# PROMPT
Could you set down every record below exactly as it appears?

# RECORDS FOR THIS EXERCISE
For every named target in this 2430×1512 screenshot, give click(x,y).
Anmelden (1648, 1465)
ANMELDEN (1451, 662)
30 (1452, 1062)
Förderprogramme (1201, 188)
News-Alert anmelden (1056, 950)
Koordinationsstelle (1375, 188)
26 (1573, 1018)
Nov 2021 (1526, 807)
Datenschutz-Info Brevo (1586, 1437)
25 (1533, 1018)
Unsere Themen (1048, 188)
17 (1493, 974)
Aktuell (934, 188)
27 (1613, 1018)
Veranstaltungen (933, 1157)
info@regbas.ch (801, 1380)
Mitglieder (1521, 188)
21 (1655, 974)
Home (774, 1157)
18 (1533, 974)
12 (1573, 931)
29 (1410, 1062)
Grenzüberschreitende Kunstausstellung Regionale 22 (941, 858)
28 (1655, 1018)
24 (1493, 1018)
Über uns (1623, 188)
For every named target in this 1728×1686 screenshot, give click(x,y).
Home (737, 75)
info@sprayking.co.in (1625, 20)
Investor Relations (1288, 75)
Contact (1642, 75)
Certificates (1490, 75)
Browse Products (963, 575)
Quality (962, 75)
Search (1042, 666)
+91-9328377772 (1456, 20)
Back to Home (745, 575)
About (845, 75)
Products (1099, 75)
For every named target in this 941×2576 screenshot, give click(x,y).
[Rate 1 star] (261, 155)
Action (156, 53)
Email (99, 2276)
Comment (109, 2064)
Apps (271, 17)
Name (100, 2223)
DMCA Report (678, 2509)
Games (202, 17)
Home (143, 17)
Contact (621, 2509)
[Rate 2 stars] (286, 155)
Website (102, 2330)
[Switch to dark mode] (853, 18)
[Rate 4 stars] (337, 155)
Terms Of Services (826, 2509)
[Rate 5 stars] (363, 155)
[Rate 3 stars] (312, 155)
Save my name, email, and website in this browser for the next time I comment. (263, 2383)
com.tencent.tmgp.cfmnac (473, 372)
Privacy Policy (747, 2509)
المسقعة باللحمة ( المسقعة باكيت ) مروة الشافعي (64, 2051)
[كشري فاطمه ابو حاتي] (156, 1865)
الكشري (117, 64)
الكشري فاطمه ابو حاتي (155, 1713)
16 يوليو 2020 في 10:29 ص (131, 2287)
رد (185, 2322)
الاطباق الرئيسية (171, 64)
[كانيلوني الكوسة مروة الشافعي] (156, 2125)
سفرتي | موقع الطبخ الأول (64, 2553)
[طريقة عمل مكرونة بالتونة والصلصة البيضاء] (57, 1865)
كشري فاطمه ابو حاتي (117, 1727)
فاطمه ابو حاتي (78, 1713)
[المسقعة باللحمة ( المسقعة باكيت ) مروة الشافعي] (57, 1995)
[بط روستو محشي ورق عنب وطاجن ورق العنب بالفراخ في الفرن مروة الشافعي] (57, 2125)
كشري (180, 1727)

# TASK RESPONSE
For every named target in this 2430×1512 screenshot, give click(x,y).
Anmelden (1648, 1465)
ANMELDEN (1451, 662)
30 (1452, 1062)
Förderprogramme (1201, 188)
News-Alert anmelden (1056, 950)
Koordinationsstelle (1375, 188)
26 (1573, 1018)
Nov 2021 (1526, 807)
Datenschutz-Info Brevo (1586, 1437)
25 (1533, 1018)
Unsere Themen (1048, 188)
17 (1493, 974)
Aktuell (934, 188)
27 (1613, 1018)
Veranstaltungen (933, 1157)
info@regbas.ch (801, 1380)
Mitglieder (1521, 188)
21 (1655, 974)
Home (774, 1157)
18 (1533, 974)
12 (1573, 931)
29 (1410, 1062)
Grenzüberschreitende Kunstausstellung Regionale 22 (941, 858)
28 (1655, 1018)
24 (1493, 1018)
Über uns (1623, 188)
For every named target in this 1728×1686 screenshot, give click(x,y).
Home (737, 75)
info@sprayking.co.in (1625, 20)
Investor Relations (1288, 75)
Contact (1642, 75)
Certificates (1490, 75)
Browse Products (963, 575)
Quality (962, 75)
Search (1042, 666)
+91-9328377772 (1456, 20)
Back to Home (745, 575)
About (845, 75)
Products (1099, 75)
For every named target in this 941×2576 screenshot, give click(x,y).
[Rate 1 star] (261, 155)
Action (156, 53)
Email (99, 2276)
Comment (109, 2064)
Apps (271, 17)
Name (100, 2223)
DMCA Report (678, 2509)
Games (202, 17)
Home (143, 17)
Contact (621, 2509)
[Rate 2 stars] (286, 155)
Website (102, 2330)
[Switch to dark mode] (853, 18)
[Rate 4 stars] (337, 155)
Terms Of Services (826, 2509)
[Rate 5 stars] (363, 155)
[Rate 3 stars] (312, 155)
Save my name, email, and website in this browser for the next time I comment. (263, 2383)
com.tencent.tmgp.cfmnac (473, 372)
Privacy Policy (747, 2509)
المسقعة باللحمة ( المسقعة باكيت ) مروة الشافعي (64, 2051)
[كشري فاطمه ابو حاتي] (156, 1865)
الكشري (117, 64)
الكشري فاطمه ابو حاتي (155, 1713)
16 يوليو 2020 في 10:29 ص (131, 2287)
رد (185, 2322)
الاطباق الرئيسية (171, 64)
[كانيلوني الكوسة مروة الشافعي] (156, 2125)
سفرتي | موقع الطبخ الأول (64, 2553)
[طريقة عمل مكرونة بالتونة والصلصة البيضاء] (57, 1865)
كشري فاطمه ابو حاتي (117, 1727)
فاطمه ابو حاتي (78, 1713)
[المسقعة باللحمة ( المسقعة باكيت ) مروة الشافعي] (57, 1995)
[بط روستو محشي ورق عنب وطاجن ورق العنب بالفراخ في الفرن مروة الشافعي] (57, 2125)
كشري (180, 1727)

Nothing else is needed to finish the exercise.